Sono infatti di nuovo il "credito" o il "debito" (in questo caso di "giustizia" o di "onore") che richiedono un lavacro di sangue, un sacrificio espiativo, che raramente avviene attraverso i tribunali. Assai più spesso viene concluso in maniera più sbrigativa e diretta attraverso lo scontro fra i contendenti, con cui si presume di chiudere la spirale delle necessità che si è avvolta come un serpente sulle relazioni fra gli uomini. In realtà tale spirale resta sempre aperta e non giunge mai a compimento in quanto, in questo mondo affannato di voglia di modificare gli altri, manca del tutto la voglia di modificare sé stessi. Per cui nessuna vendetta termina con una pacificazione o con una soddisfazione di entrambe le parti in conflitto.

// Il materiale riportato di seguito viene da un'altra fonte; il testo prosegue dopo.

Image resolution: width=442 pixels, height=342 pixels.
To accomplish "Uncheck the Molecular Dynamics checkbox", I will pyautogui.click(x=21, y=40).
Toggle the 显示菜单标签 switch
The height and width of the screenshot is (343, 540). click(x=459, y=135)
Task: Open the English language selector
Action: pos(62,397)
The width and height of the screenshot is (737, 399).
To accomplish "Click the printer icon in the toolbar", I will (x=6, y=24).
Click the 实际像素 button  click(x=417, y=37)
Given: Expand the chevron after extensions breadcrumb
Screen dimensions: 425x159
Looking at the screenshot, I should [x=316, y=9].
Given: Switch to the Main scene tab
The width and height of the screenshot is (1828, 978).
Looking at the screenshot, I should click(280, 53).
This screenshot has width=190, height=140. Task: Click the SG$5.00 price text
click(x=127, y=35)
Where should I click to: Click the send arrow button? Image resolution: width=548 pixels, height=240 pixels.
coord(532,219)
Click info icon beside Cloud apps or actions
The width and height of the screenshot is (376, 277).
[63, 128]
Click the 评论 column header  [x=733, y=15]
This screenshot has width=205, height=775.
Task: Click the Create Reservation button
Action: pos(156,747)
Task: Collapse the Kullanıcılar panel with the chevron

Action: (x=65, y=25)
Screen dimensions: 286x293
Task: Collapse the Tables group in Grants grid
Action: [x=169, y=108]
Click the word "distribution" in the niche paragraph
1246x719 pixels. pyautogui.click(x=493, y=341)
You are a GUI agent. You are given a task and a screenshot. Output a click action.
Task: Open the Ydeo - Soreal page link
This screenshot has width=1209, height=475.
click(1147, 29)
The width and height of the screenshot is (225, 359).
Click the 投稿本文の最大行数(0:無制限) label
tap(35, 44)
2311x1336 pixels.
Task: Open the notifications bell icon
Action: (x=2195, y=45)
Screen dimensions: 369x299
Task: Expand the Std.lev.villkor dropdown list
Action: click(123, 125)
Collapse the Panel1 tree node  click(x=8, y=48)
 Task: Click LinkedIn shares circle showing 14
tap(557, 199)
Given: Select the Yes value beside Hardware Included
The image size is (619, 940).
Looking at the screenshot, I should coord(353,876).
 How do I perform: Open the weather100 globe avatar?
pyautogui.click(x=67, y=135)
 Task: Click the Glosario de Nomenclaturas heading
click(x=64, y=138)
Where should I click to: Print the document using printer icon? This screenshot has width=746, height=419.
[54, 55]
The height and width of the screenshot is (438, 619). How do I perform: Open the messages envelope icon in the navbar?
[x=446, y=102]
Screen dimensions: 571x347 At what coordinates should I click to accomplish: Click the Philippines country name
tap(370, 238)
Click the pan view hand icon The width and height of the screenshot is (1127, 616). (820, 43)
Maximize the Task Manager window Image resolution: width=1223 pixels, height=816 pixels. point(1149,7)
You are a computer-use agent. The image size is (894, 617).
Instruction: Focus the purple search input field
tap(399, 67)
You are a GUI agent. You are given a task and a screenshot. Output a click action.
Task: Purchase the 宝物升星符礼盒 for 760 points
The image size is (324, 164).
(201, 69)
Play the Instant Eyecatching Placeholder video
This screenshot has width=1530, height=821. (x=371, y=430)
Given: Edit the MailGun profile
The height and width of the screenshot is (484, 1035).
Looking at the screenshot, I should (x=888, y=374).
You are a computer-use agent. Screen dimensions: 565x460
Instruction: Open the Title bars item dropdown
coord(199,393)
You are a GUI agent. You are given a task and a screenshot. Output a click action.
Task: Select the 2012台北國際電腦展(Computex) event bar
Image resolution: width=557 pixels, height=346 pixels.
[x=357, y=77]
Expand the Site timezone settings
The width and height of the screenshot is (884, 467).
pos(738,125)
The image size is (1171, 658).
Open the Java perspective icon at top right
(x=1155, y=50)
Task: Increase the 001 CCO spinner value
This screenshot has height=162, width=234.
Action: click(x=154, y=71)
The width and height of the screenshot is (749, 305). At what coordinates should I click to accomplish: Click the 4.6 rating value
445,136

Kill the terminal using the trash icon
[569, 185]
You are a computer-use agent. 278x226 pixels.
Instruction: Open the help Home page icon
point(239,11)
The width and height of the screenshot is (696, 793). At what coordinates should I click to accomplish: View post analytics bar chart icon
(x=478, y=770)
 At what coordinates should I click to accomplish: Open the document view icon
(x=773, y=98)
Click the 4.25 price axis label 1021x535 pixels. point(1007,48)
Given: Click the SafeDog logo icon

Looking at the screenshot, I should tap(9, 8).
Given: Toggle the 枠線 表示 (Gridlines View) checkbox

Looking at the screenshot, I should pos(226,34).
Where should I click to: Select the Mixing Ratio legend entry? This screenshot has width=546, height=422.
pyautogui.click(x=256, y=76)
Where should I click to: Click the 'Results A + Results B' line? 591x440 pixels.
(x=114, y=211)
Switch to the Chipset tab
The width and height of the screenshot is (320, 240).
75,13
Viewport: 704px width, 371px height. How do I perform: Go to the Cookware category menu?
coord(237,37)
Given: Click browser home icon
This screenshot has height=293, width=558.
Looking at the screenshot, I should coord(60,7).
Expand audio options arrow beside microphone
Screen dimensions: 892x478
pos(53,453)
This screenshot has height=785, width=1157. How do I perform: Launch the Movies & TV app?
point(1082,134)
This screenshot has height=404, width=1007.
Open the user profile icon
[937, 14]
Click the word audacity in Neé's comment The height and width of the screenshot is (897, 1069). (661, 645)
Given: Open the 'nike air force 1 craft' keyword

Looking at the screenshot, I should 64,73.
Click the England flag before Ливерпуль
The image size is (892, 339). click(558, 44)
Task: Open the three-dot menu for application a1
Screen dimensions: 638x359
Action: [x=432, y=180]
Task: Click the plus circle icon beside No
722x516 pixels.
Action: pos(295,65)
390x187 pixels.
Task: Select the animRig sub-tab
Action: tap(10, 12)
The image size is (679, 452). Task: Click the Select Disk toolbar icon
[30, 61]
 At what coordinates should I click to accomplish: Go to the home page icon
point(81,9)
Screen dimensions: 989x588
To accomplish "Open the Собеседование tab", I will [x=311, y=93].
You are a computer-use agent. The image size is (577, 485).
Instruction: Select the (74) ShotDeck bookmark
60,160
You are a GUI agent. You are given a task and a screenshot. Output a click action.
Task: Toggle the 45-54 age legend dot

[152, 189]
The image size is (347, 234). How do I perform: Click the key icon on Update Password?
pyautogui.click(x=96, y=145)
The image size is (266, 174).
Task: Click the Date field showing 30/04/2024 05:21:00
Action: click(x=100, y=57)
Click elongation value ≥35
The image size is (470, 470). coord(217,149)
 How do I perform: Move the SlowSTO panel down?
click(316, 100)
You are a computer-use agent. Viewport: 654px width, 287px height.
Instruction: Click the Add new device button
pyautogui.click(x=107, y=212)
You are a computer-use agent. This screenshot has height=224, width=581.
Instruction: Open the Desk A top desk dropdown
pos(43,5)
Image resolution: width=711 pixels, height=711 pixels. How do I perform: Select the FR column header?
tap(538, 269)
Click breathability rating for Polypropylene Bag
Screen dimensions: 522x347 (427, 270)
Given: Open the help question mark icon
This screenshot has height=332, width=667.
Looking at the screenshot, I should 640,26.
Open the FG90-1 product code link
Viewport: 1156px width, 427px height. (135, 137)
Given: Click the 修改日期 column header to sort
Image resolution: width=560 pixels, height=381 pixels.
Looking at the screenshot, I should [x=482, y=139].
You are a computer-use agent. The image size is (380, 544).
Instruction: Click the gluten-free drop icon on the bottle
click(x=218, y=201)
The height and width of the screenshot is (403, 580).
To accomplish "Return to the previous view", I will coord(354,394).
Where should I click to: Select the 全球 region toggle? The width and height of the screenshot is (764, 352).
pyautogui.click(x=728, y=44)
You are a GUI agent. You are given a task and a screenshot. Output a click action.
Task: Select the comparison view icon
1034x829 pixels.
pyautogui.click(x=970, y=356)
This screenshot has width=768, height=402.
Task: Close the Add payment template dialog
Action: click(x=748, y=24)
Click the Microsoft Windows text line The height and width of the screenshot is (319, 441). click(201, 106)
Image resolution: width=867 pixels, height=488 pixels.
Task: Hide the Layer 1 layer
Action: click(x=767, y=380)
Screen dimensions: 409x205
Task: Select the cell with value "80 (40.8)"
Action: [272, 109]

Come abbiamo cercato di esplicitare nell’articolo dedicato alla "riconoscenza", solo la "remissione del debito" assicurerebbe il corretto fluire degli scambi e la liberazione dalla necessità. L’azione diventerebbe di nuovo libera e la prigione della spirale delle vendette scomparirebbe. Questo non vuol dire che il cammino del sacrificio non vada completato ma, diventando azione non più determinata dalla presunzione e dal pregiudizio attraverso il quale va punito il delitto, si estinguerebbe l’odio e Marte farebbe nuovamente amicizia con Venere. Ma ovviamente stiamo parlando di una società utopica, dove gli uomini sono alla ricerca della Verità e del Bello. Tutto ciò non è facile da comprendersi. Anzi, risulta evidente che la remissione del debito "esula" dalle capacità di recepimento usuali. TUTTO è sottoposto a contratto, a mercimonio, e qualsiasi opera armonica che comporta la possibilità di serena rinuncia, diventa invece motivo di sottile e piccola vendetta compensativa. Basti pensare a quante cause civili e penali assillano le nostre aule di giustizia: sotto un certo profilo potremmo immaginare che in tali aule si celebrino giudizi, sotto un altro profilo si potrebbe pensare che si celebrino vendette, avallate da un giudice che, in genere, ha ben altro a cui pensare piuttosto che alla ricerca della verità... Quale sarà la giusta interpretazione?